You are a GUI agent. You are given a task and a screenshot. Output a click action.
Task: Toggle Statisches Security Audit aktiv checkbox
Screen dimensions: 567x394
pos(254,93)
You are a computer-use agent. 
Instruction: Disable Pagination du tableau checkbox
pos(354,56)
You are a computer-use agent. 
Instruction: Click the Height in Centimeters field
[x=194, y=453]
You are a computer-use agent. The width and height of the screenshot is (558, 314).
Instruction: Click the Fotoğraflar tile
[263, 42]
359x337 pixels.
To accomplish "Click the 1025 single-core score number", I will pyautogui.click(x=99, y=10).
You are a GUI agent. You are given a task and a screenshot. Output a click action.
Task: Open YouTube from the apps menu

→ **PROBLEM DETAILS**
Look for the line that contains "Instruction: Click the Fotoğraflar tile" in the listing above. Set down that line and each line after it, ending with the last one.

→ **EXERCISE SOLUTION**
Instruction: Click the Fotoğraflar tile
[263, 42]
359x337 pixels.
To accomplish "Click the 1025 single-core score number", I will pyautogui.click(x=99, y=10).
You are a GUI agent. You are given a task and a screenshot. Output a click action.
Task: Open YouTube from the apps menu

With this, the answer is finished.